La sincronización global es tratada conceptualmente en la obra de Fabio Kacero en la que los relojes apuntan a lugares que pueden ser reales o que añoran el mundo de la imaginación literaria: Spoon River de Edgard Lee Masters, Adrogué de Borges o Piglia, Cheshire del gato de Alicia. También los cuerpos que encontraron su delirio hegemonizador en las modelos femeninas, deseables e inalcanzables, verdaderos emblemas de una década que cultivó el lujo kitsch, son capturados por Martín Di Girolamo que los fija en esculturas hiperrealistas que no suscitan el culto sino la distancia, la sospecha y la reflexión. Son todos modos de procesar la rápida globalización que se produjo en los años noventa y que modificó creencias y hábitos de larga duración: es como si cada artista detectara alguna distorsión a la que investiga mediante imágenes, figuras y formas. El arte como salvavidas en las aguas de la globalización.
El segundo recorrido propuesto es el de la levedad del goce. En la foto de Alejandro Kuropatwa, los caireles (de vidrio o de cristal) de lo que podría ser una lámpara de techo están invertidos y entonces, en vez de ser arrastrados por la ley de gravedad, parecen florecer con luz propia. La transparencia o el brillo (lo lumínico de Sergio Avello y Miguel Harte, el esmalte que es un material preferido por muchos artistas del período) atraen nuestra mirada y nos tocan. Son obras que casi piden el silencio y que (salvo excepciones) no quieren disolverse en el concepto. Pueden prescindir del discurso crítico. Pero así y todo, amamos hablar sobre ellas porque entendemos que en su levedad hay un testimonio muy denso de la vida, que la levedad es un asunto serio, lleva mucho esfuerzo, y que la precariedad es el secreto de su potencia.
Marcelo Pombo lo hace con materiales casi de desperdicio, ¿pero el goce no es en sí mismo un desperdicio o un gasto? ¿O una ganancia de vida que no necesariamente obtiene algo a cambio? ¿No es el papel de regalo algo que hay que romper para llegar al regalo? En lo leve también aparece lo siniestro, el despellejamiento y la alta (o baja) costura como en las pieles de Nicola Costantino. Es lo que hay que tocar y acariciar, las zonas erógenas que hacen del arte un ars amatoria.
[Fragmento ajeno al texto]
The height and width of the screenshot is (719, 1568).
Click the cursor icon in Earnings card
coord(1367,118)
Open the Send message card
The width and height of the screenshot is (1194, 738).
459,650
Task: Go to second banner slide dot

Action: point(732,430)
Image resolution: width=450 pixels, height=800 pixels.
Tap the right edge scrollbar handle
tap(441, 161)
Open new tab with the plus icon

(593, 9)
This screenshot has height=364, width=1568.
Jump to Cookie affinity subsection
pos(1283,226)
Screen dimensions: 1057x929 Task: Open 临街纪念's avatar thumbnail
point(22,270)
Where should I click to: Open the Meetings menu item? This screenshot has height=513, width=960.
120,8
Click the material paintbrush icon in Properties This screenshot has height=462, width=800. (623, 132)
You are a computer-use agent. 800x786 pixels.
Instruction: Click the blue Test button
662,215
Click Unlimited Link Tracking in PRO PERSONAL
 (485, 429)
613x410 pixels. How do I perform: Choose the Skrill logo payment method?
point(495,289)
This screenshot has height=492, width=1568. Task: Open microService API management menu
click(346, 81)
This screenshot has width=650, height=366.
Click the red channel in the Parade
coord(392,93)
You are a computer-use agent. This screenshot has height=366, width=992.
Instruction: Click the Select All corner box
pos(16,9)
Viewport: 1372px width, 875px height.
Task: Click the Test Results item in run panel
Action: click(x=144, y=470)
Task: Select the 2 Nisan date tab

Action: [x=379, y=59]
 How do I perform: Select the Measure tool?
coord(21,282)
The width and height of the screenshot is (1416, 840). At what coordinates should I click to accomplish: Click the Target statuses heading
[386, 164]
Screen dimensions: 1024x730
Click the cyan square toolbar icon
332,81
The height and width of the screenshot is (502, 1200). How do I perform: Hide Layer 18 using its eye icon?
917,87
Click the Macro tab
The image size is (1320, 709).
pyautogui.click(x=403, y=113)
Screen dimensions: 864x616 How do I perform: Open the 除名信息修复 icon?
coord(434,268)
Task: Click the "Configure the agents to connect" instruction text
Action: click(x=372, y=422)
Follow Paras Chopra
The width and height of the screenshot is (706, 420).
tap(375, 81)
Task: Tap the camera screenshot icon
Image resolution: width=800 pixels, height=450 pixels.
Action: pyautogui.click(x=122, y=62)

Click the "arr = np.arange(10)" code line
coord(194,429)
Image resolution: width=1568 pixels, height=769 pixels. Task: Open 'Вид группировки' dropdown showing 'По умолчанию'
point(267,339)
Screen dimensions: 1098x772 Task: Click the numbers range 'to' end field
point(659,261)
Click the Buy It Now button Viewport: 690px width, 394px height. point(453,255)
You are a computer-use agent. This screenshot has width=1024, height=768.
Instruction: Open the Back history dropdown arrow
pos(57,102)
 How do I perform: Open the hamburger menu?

La vidriera de la moda (y del arte) deja ver algo así como un matadero o una mesa de disección.
Y finalmente, con esa inocencia disimulada, está el cisne de Fernanda Laguna, que se resguarda en miniatura entre obras de grandes dimensiones, como si el arte se hubiera ocupado de guardar, con una luz que viene de ningún lado, el ebúrneo cisne con su “ala aleve del leve abanico” que evocó el poeta Rubén Darío.
¿Hay otros recorridos posibles? Sin duda: nuevos órdenes posibles o la aventura de cada una de las obras que resplandece más allá de la época que la vio nacer.